[begin DOCUMENT SECTION]

We’ve been over this many times and are not going to agree. But, for the record, I do not assume, I observe. The match is virtually perfect and seamless across the observable frequency spread. It is clear that temperature is in the driver’s seat.

Yes, we have “been over this many times” and it is clear that we “are not going to agree”.
I have quoted your view here and my view is explained in my post at January 4, 2013 at 6:21 am which you cite.
There are those (e.g. DeWitt Payne) who state certainty that the recent rise in atmospheric CO2 concentration has an anthropogenic cause. And there are others (e.g. yourself) who state certainty that the recent rise in atmospheric CO2 concentration has a natural cause.
I remain ‘on the fence’ about the causality until I see data which convinces me to ‘get off the fence’ on one side. Your data convinces you but not me that I should ‘get off the fence’ on your side.
Richard

newcanf
January 4, 2013 11:03 am

DeWitt Payne.

[end DOCUMENT SECTION]

COMPLETE THE FOLLOWING:
**a.** According to the comment thread, who is an example of someone certain that the recent rise in atmospheric CO2 concentration has an anthropogenic cause?
**b.** Copy the portion of the comment thread that begins at the words "I remain ‘on" and stops after the words "DeWitt Payne.".

[begin INFORMATION PROVIDED]

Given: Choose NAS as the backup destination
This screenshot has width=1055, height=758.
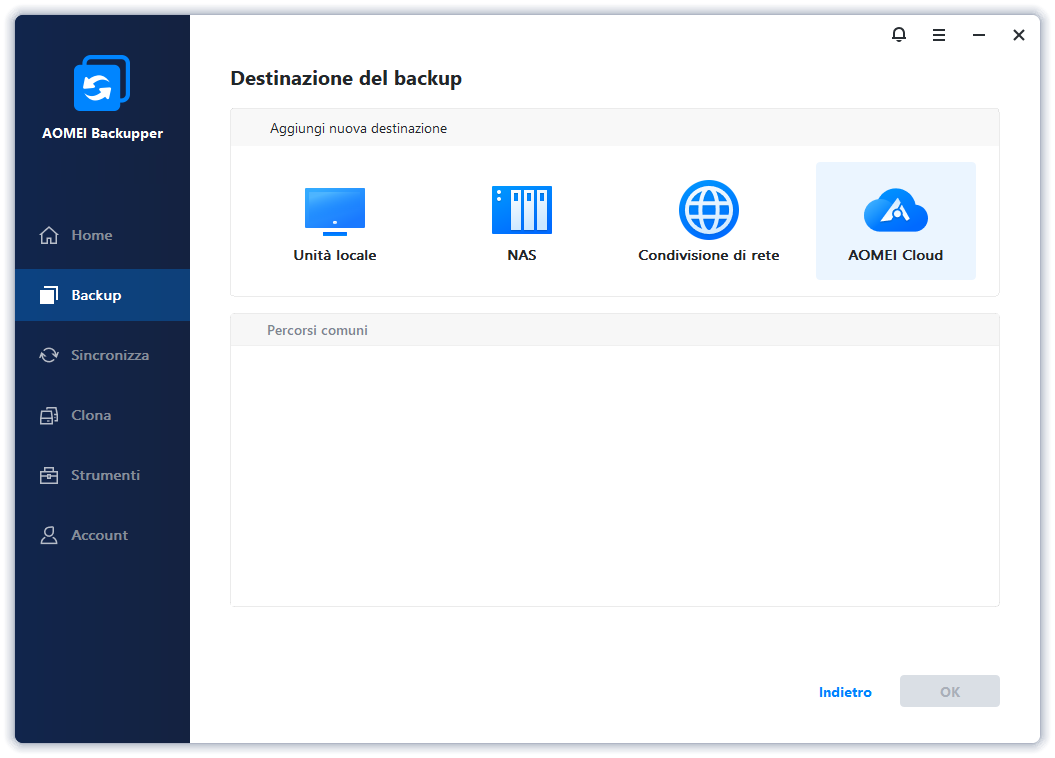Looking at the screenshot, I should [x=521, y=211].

[end INFORMATION PROVIDED]
[begin INFORMATION PROVIDED]

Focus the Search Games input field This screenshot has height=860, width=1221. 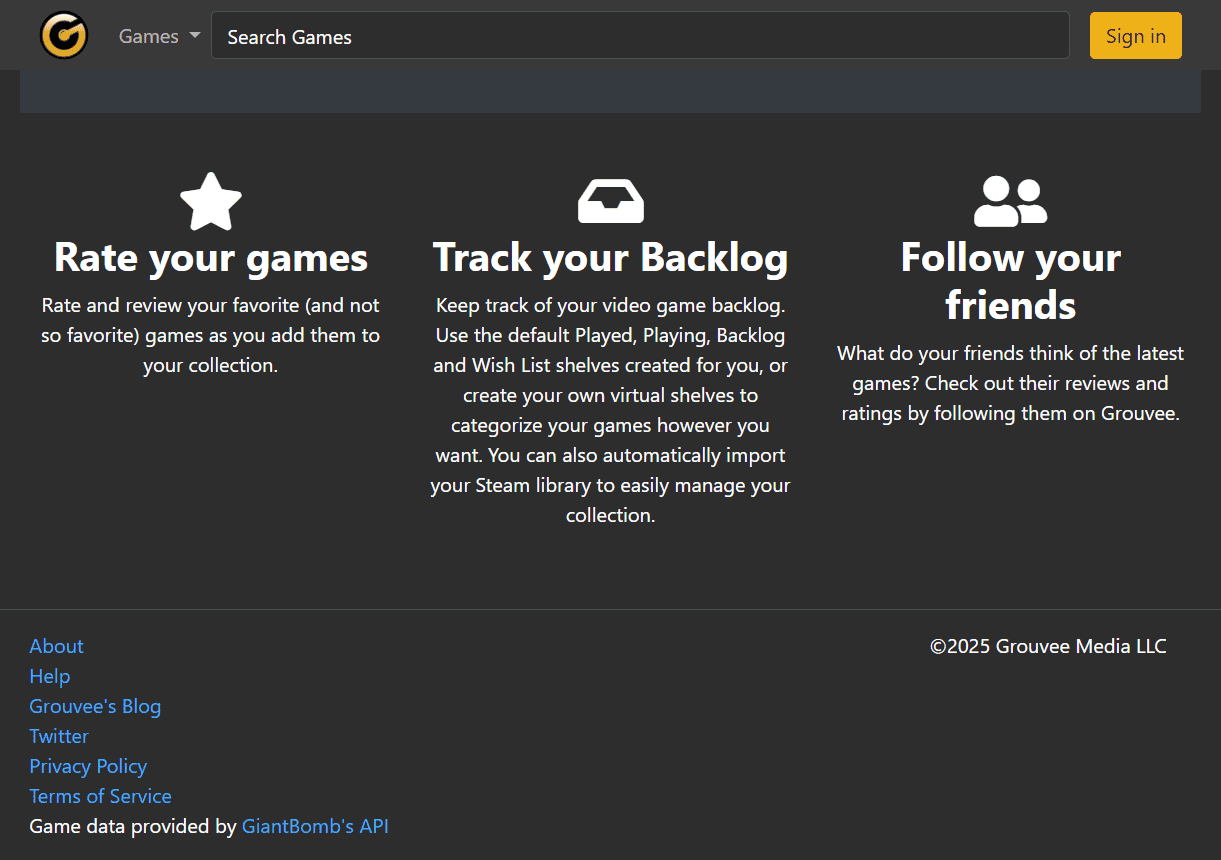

[end INFORMATION PROVIDED]

ANSWERS TO EACH TASK:
**a.** DeWitt Payne

**b.**
I remain ‘on the fence’ about the causality until I see data which convinces me to ‘get off the fence’ on one side. Your data convinces you but not me that I should ‘get off the fence’ on your side.
Richard

newcanf
January 4, 2013 11:03 am

DeWitt Payne.